● WHAT TO WORK ON
Write out everything in the records below from the line containing "You are a computer-use agent." down to the line containing "[x=93, y=103]", both ends included, as a numbered list with blank lines left out.

● DATASET EXCERPTS
(begin)
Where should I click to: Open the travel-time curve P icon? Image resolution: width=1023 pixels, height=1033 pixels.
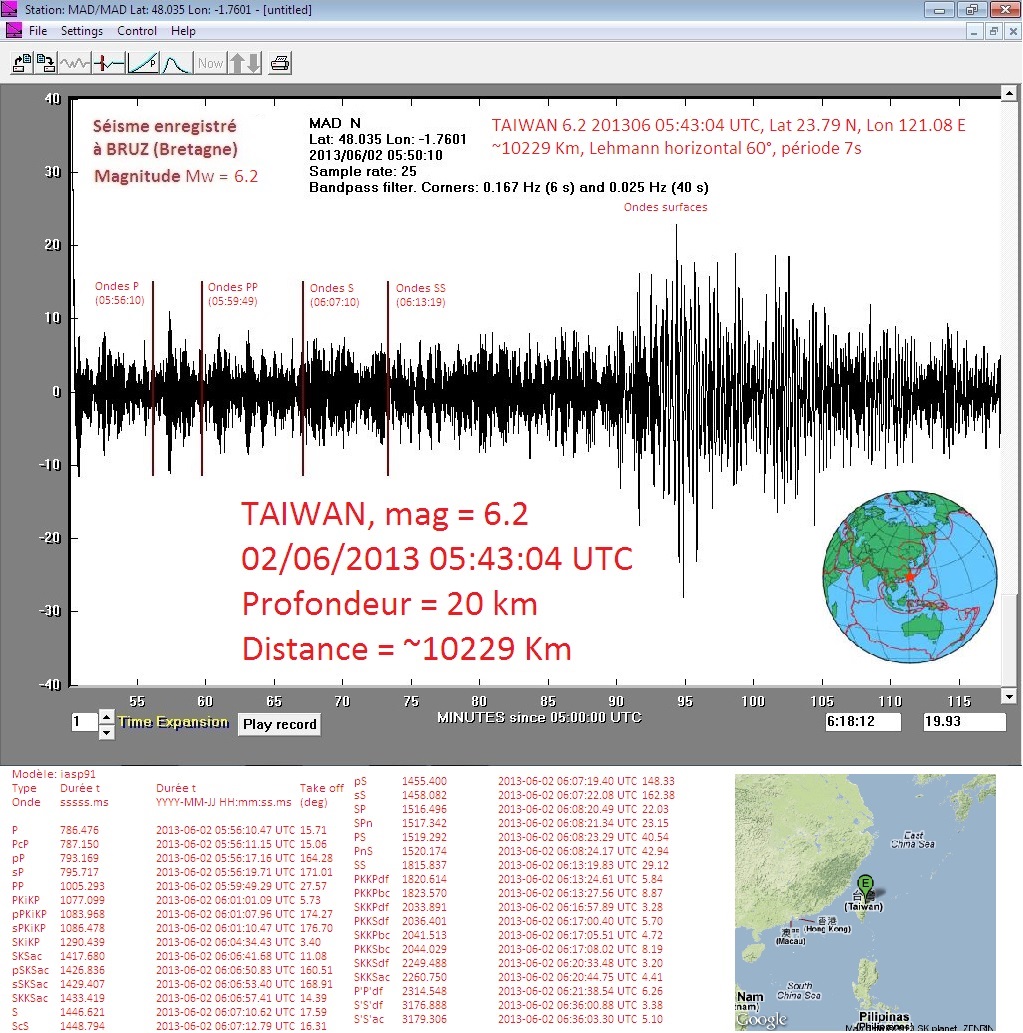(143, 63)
(end)
(begin)
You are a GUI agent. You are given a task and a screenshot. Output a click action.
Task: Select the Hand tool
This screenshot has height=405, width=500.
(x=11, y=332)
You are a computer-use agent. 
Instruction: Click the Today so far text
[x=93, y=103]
(end)
● FULL OUTPUT
1. You are a computer-use agent. 
2. Instruction: Click the Today so far text
3. [x=93, y=103]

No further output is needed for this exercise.